Why AI Models Fail in Enterprise: The 89% Problem

#ai #machinelearning #technology #programming

This article was originally published on davidohnstad.net. I cross-post here to reach the Dev.to community.

We Built an AI-Powered Vendor Risk Tool Nobody Used

We spent fourteen months building an AI-powered vendor risk assessment system. The engineering team was proud of the model's recall rates. Security leadership presented it to the board as a competitive differentiator. Procurement got trained on the new workflow. Then we ran the usage analytics six months post-launch: 11% of vendor assessments actually used the AI scoring. The other 89% defaulted to the manual checklist we'd promised to deprecate. According to Gartner's 2024 Enterprise AI Adoption Survey, we weren't outliers — 72% of AI features shipped in enterprise compliance tools see adoption below 30% within the first year.

The problem wasn't the model. The precision was fine. The interface was clean. The problem was we never asked whether AI was the right tool for the decision we were automating. We assumed that because vendor risk could use AI, it should. That assumption cost us a year of roadmap bandwidth and created a product feature that procurement teams actively route around.

David Ohnstad has seen this pattern repeat across enterprise software implementations: teams shipping AI features because the technology exists, not because the business process demands it. The gap isn't technical capability — it's decision architecture. Most vendor risk workflows don't need probabilistic scoring. They need consistent application of known rules, audit trails, and clear escalation paths. AI introduces uncertainty into a process where certainty is the entire value proposition.

The AI Justification Framework: Five Gates Before You Build

This is a five-gate decision framework for determining whether an enterprise workflow justifies AI implementation or whether rule-based logic delivers better business value. Each gate is a go/no-go decision. If you can't clearly pass a gate, the answer is: build the simpler system first, instrument it thoroughly, and revisit AI when you have the usage data to justify the complexity.

Gate 1: Volume Justification. Does this workflow process enough transactions per month that manual execution creates a measurable bottleneck? The threshold isn't arbitrary — calculate the cost of manual review time multiplied by transaction volume. If automating with simple rules delivers 80% of the time savings at 20% of the implementation cost, AI fails this gate. For vendor risk, most mid-market companies assess 40-80 new vendors per year. At 2 hours per assessment, that's 160 hours annually. A rule-based system handles that volume easily. AI introduces model maintenance overhead (retraining, drift monitoring, explainability tooling) that exceeds the manual cost you're trying to eliminate. David Ohnstad worked with a SaaS company that built an AI contract review system for 60 contracts per quarter. The model required a dedicated ML engineer to maintain. A paralegal reviewing contracts manually would have cost less and delivered higher accuracy.

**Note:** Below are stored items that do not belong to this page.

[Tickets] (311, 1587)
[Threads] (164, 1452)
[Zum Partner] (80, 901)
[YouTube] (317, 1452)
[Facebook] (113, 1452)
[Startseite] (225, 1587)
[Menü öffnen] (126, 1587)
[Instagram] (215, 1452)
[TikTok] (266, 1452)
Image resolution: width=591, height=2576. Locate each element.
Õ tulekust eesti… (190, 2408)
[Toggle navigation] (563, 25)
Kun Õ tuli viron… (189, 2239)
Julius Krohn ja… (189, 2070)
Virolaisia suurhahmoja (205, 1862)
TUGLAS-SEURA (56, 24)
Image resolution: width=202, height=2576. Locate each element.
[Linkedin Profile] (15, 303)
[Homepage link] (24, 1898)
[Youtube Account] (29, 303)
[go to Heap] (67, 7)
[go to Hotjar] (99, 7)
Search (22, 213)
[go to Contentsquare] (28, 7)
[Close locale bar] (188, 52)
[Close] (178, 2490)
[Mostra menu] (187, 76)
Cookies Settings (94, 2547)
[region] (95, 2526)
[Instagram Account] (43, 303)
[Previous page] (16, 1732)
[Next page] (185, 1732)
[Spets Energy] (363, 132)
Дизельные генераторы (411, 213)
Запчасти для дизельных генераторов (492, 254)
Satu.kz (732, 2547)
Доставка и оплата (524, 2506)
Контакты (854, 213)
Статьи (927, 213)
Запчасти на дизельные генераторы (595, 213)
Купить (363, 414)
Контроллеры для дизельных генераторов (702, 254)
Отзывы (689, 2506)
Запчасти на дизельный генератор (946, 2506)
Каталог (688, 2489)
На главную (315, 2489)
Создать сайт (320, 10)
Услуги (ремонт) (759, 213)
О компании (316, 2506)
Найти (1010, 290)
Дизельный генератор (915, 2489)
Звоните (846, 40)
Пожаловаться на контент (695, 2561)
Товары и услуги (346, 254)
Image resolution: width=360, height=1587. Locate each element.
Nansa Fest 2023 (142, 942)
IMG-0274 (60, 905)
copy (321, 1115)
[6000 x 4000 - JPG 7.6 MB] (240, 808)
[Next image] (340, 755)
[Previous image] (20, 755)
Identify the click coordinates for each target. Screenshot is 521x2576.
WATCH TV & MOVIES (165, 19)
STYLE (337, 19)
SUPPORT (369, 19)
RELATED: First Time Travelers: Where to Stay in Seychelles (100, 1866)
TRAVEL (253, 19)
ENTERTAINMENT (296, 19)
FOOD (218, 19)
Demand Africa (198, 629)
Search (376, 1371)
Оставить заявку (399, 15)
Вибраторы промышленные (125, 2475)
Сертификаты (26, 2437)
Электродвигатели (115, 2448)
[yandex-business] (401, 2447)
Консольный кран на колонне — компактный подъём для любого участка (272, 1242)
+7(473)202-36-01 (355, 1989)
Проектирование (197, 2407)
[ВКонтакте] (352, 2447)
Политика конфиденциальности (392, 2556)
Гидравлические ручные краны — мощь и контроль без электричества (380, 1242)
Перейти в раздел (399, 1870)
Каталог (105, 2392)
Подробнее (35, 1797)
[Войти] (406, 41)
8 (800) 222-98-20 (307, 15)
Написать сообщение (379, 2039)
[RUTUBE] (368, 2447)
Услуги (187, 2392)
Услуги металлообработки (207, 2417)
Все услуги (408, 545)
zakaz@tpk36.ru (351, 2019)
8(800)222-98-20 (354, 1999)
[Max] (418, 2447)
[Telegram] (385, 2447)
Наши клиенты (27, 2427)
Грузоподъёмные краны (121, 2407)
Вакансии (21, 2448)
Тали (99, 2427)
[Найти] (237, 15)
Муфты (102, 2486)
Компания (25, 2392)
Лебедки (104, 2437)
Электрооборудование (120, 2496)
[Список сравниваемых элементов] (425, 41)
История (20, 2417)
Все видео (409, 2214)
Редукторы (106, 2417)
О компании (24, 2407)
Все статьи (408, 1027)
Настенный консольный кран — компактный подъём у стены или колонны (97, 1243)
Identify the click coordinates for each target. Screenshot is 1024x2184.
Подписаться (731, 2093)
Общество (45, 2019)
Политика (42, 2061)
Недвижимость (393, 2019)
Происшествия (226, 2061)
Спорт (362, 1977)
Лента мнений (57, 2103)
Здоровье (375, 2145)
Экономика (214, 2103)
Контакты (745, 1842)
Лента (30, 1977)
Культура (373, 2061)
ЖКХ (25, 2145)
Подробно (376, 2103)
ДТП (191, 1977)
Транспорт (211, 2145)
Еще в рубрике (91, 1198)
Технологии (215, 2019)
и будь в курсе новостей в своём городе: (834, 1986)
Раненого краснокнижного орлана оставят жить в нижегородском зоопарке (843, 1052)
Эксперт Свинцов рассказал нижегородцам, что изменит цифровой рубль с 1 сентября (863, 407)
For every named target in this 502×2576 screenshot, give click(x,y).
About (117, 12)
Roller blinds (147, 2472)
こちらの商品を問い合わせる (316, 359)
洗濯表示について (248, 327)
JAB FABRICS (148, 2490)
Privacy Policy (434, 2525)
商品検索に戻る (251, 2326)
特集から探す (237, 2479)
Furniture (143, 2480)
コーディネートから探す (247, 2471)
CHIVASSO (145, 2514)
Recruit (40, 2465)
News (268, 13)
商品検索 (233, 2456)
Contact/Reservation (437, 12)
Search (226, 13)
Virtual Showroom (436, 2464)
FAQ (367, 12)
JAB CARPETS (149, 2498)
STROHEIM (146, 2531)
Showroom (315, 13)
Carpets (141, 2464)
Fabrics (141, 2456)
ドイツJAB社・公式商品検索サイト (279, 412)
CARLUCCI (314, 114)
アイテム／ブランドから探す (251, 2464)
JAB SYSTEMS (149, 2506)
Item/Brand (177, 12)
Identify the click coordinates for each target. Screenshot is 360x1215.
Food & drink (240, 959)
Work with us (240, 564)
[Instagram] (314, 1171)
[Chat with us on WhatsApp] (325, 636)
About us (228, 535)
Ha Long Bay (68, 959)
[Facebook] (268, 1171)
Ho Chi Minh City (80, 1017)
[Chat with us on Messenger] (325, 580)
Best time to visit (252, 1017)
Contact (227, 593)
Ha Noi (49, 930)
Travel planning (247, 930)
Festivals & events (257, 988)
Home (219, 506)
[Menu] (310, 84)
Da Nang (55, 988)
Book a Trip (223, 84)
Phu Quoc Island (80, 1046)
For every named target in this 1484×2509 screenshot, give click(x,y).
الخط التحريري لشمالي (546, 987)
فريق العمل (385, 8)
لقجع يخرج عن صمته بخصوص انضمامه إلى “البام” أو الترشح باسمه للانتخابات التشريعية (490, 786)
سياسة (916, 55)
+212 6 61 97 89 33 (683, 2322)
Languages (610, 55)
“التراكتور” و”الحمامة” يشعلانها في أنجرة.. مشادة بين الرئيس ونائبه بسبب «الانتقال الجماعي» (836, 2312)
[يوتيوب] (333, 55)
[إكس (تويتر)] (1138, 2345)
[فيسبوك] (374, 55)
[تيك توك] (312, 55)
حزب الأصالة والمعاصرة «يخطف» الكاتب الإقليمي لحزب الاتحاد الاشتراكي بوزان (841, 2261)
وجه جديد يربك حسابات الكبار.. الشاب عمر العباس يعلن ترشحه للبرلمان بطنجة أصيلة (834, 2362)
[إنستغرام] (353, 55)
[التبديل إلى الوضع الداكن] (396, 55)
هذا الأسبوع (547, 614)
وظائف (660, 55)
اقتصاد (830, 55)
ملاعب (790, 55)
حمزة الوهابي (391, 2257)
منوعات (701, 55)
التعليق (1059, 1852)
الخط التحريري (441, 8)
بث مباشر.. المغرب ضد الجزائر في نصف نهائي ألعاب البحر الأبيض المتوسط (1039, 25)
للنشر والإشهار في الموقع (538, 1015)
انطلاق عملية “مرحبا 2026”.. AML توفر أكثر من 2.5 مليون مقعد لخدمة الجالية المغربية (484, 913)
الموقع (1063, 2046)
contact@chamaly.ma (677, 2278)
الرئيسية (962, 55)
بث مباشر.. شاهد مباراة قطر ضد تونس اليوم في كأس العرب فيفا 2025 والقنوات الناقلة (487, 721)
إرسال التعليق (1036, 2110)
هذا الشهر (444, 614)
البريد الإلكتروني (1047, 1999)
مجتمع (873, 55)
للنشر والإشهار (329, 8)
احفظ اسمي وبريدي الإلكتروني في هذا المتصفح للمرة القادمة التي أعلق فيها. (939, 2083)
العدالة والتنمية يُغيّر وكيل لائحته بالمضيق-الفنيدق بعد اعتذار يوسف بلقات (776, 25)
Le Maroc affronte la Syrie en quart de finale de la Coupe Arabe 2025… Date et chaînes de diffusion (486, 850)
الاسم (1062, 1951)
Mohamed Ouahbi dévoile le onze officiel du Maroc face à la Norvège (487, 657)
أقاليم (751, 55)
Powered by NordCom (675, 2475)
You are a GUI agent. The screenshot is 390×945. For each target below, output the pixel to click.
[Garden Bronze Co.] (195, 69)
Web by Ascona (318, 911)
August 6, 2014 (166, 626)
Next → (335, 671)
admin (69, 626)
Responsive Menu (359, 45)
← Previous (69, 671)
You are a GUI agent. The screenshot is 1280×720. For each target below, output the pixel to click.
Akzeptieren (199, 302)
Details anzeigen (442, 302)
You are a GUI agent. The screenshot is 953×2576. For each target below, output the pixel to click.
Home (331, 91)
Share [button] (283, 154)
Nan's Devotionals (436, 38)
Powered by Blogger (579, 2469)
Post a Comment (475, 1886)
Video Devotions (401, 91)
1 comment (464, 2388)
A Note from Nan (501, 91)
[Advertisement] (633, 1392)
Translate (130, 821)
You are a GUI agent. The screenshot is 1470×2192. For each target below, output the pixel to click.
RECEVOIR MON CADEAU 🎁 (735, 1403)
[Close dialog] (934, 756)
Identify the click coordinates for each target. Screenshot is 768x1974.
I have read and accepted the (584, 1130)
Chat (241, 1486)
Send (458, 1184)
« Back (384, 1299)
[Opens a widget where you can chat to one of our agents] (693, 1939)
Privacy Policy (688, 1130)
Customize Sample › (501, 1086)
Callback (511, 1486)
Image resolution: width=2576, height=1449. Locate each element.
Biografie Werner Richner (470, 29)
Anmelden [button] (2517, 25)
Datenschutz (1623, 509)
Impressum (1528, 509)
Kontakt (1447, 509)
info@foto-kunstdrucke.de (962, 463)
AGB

Gate 2: Uncertainty Tolerance. Does the business process tolerate probabilistic outputs, or does it require deterministic results with full auditability? Vendor risk decisions are binary: approved, rejected, or escalated. Procurement teams don't act on a 73% risk score — they need a yes/no recommendation with a documented rationale. AI models produce confidence intervals, not certainties. That's valuable in fraud detection, where you're scoring thousands of transactions and investigating the top 2% by risk score. It's friction in vendor onboarding, where every decision requires a human sign-off anyway. If your workflow already has a human-in-the-loop gate that reviews 100% of outputs, AI isn't removing the bottleneck — it's adding a pre-processing step that obscures the decision logic. Rule-based systems produce auditable decision trees: "Vendor rejected because SOC 2 report expired 90+ days ago." AI systems produce: "Vendor scored 0.68 on risk index due to weighted feature importances across 140 input variables." The second explanation doesn't survive a compliance audit.

Gate 3: Data Sufficiency. Do you have enough labeled training data to build a model that outperforms heuristics, and can you refresh that dataset continuously without heroic manual effort? This is where most enterprise AI projects fail quietly. You need thousands of labeled examples to train a model, and you need ongoing labeled data to retrain as vendor risk patterns evolve (new compliance frameworks, shifting geopolitical risks, emerging threat vectors). If your "training data" is 200 manually assessed vendors from the last three years, and your security team doesn't have bandwidth to label 50 new examples per quarter, you're building a model on a frozen snapshot of the world. It will drift. Fast. According to McKinsey's 2023 State of AI Report, 67% of enterprise ML models experience significant performance degradation within 18 months due to data drift, and fewer than 40% of organizations have automated retraining pipelines in place. Rule-based systems don't drift — you update the rules when regulations change, and the logic remains transparent.

Gate 4: Failure Cost Asymmetry. What happens when the system is wrong? If false positives cost more than false negatives (or vice versa), and you can't easily adjust the decision threshold post-deployment, AI introduces unmanageable risk. In vendor risk, false negatives are catastrophic: you approve a vendor who later causes a data breach, regulatory violation, or supply chain disruption. False positives are annoying but recoverable: you reject a low-risk vendor, they appeal, you override. AI models optimize for overall accuracy, not for asymmetric failure costs. You can adjust decision thresholds, but that requires ongoing monitoring, A/B testing, and exec buy-in for each threshold change. Rule-based systems encode your risk tolerance directly: "Auto-reject if SOC 2 missing OR data processing addendum unsigned OR headquartered in embargoed jurisdiction." No model tuning required. The rules match your actual risk appetite, and you change them when your appetite changes.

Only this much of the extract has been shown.